I am definitely OK with a convenient way to re-filter your repository
locally so long as you know that the objects you are filtering out are
available via some promisor remote.
But perhaps I have misunderstood what this proposal is for. Reading
through John's original cover letter and the link to your demo script, I
understood that a key part of this was being able to upload the pack of
objects you were about to filter out of your local copy to some server
(not necessarily Git) over HTTP.
My hesitation so far has been based on that understanding. Reading these
patches, I don't see a mechanism to upload objects we're about to
expunge to a promisor remote.
But perhaps I'm misunderstanding: if you are instead assuming that the
existing set of remotes can serve any objects that we deleted, and this
is the way to delete them, then I am OK with that approach.
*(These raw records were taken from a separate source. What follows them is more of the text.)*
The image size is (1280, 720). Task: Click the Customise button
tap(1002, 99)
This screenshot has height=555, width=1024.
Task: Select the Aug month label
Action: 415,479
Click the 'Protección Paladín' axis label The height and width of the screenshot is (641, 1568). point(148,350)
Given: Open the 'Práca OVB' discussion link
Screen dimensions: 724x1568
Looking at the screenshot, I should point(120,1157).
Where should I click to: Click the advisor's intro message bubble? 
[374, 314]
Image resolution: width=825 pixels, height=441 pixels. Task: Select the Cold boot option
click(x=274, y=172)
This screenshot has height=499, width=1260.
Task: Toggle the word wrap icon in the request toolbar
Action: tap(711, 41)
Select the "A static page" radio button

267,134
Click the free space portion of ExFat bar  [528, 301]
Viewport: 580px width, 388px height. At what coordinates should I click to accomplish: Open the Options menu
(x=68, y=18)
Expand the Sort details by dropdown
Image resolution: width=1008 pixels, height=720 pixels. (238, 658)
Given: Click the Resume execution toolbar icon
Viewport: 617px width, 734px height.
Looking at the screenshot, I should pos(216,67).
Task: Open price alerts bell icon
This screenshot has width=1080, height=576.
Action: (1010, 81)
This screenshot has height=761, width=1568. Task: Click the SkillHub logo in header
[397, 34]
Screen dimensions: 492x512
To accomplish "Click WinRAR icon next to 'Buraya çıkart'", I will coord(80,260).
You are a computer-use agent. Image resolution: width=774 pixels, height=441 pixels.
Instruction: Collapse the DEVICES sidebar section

But I think
either way, I am missing some details in the original proposal that
would have perhaps made it easier for me to understand what your goals
are.
In any case, this patch series doesn't seem to correctly set up a
promisor remote for me, since doing the following on a fresh clone of
git.git (after running "make"):
$ bin-wrappers/git repack -ad --filter=blob:none
$ bin-wrappers/git fsck
results in many "missing blob" and "missing link" lines out of output.
(FWIW, I think what's missing here is correctly setting up the affected
remote(s) as promisors and indicating that we're now in a filtered
setting when going from a full clone down to a partial one.)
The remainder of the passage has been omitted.